━━━━━ RECORDS FOR THE TASK ━━━━━
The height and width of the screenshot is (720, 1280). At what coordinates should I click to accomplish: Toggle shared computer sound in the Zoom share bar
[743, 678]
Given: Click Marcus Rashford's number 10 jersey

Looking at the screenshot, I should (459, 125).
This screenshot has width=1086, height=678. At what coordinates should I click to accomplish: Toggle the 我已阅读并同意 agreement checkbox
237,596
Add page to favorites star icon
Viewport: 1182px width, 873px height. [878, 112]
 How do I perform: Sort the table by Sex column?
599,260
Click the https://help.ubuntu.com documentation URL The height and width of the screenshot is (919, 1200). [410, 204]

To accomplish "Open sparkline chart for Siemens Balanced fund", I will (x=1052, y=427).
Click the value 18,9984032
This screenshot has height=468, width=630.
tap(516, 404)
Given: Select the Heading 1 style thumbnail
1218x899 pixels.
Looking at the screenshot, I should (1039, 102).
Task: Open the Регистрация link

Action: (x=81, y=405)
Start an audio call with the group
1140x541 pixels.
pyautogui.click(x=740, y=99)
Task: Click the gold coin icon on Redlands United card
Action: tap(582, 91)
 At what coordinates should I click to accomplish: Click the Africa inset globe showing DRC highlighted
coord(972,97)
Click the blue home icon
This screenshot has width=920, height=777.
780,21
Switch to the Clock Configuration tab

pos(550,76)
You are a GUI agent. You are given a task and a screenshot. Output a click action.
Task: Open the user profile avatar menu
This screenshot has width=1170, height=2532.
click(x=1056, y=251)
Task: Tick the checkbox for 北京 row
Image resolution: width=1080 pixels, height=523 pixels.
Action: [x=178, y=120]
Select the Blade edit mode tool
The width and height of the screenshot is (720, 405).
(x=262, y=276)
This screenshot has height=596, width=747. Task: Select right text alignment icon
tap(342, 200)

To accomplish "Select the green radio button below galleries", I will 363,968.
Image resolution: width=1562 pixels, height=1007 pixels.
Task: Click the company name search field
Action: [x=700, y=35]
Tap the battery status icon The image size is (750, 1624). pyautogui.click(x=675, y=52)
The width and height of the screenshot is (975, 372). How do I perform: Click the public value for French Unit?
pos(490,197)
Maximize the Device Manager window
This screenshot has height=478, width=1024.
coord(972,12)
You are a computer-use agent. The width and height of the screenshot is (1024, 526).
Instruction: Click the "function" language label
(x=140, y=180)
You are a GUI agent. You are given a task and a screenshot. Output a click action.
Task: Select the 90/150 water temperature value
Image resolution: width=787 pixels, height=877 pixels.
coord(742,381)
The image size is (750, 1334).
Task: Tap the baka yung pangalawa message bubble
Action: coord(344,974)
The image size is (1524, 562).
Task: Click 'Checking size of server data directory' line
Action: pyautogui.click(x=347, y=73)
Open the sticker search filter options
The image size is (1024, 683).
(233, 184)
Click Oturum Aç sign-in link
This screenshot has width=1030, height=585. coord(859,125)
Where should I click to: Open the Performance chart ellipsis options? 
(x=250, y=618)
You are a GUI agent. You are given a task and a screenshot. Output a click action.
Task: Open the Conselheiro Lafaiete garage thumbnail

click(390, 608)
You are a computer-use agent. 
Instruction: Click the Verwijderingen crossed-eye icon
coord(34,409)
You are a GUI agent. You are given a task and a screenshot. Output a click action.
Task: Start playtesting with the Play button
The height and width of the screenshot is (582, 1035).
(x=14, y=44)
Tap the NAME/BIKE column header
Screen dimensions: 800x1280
━━━━━
* [WHAT TO WORK ON] What you return should be the records above, repeated exactly.

* [TASK OUTPUT]
The height and width of the screenshot is (720, 1280). At what coordinates should I click to accomplish: Toggle shared computer sound in the Zoom share bar
[743, 678]
Given: Click Marcus Rashford's number 10 jersey

Looking at the screenshot, I should (459, 125).
This screenshot has width=1086, height=678. At what coordinates should I click to accomplish: Toggle the 我已阅读并同意 agreement checkbox
237,596
Add page to favorites star icon
Viewport: 1182px width, 873px height. [878, 112]
 How do I perform: Sort the table by Sex column?
599,260
Click the https://help.ubuntu.com documentation URL The height and width of the screenshot is (919, 1200). [410, 204]

To accomplish "Open sparkline chart for Siemens Balanced fund", I will (x=1052, y=427).
Click the value 18,9984032
This screenshot has height=468, width=630.
tap(516, 404)
Given: Select the Heading 1 style thumbnail
1218x899 pixels.
Looking at the screenshot, I should (1039, 102).
Task: Open the Регистрация link

Action: (x=81, y=405)
Start an audio call with the group
1140x541 pixels.
pyautogui.click(x=740, y=99)
Task: Click the gold coin icon on Redlands United card
Action: tap(582, 91)
 At what coordinates should I click to accomplish: Click the Africa inset globe showing DRC highlighted
coord(972,97)
Click the blue home icon
This screenshot has width=920, height=777.
780,21
Switch to the Clock Configuration tab

pos(550,76)
You are a GUI agent. You are given a task and a screenshot. Output a click action.
Task: Open the user profile avatar menu
This screenshot has width=1170, height=2532.
click(x=1056, y=251)
Task: Tick the checkbox for 北京 row
Image resolution: width=1080 pixels, height=523 pixels.
Action: [x=178, y=120]
Select the Blade edit mode tool
The width and height of the screenshot is (720, 405).
(x=262, y=276)
This screenshot has height=596, width=747. Task: Select right text alignment icon
tap(342, 200)

To accomplish "Select the green radio button below galleries", I will 363,968.
Image resolution: width=1562 pixels, height=1007 pixels.
Task: Click the company name search field
Action: [x=700, y=35]
Tap the battery status icon The image size is (750, 1624). pyautogui.click(x=675, y=52)
The width and height of the screenshot is (975, 372). How do I perform: Click the public value for French Unit?
pos(490,197)
Maximize the Device Manager window
This screenshot has height=478, width=1024.
coord(972,12)
You are a computer-use agent. The width and height of the screenshot is (1024, 526).
Instruction: Click the "function" language label
(x=140, y=180)
You are a GUI agent. You are given a task and a screenshot. Output a click action.
Task: Select the 90/150 water temperature value
Image resolution: width=787 pixels, height=877 pixels.
coord(742,381)
The image size is (750, 1334).
Task: Tap the baka yung pangalawa message bubble
Action: coord(344,974)
The image size is (1524, 562).
Task: Click 'Checking size of server data directory' line
Action: pyautogui.click(x=347, y=73)
Open the sticker search filter options
The image size is (1024, 683).
(233, 184)
Click Oturum Aç sign-in link
This screenshot has width=1030, height=585. coord(859,125)
Where should I click to: Open the Performance chart ellipsis options? 
(x=250, y=618)
You are a GUI agent. You are given a task and a screenshot. Output a click action.
Task: Open the Conselheiro Lafaiete garage thumbnail

click(390, 608)
You are a computer-use agent. 
Instruction: Click the Verwijderingen crossed-eye icon
coord(34,409)
You are a GUI agent. You are given a task and a screenshot. Output a click action.
Task: Start playtesting with the Play button
The height and width of the screenshot is (582, 1035).
(x=14, y=44)
Tap the NAME/BIKE column header
Screen dimensions: 800x1280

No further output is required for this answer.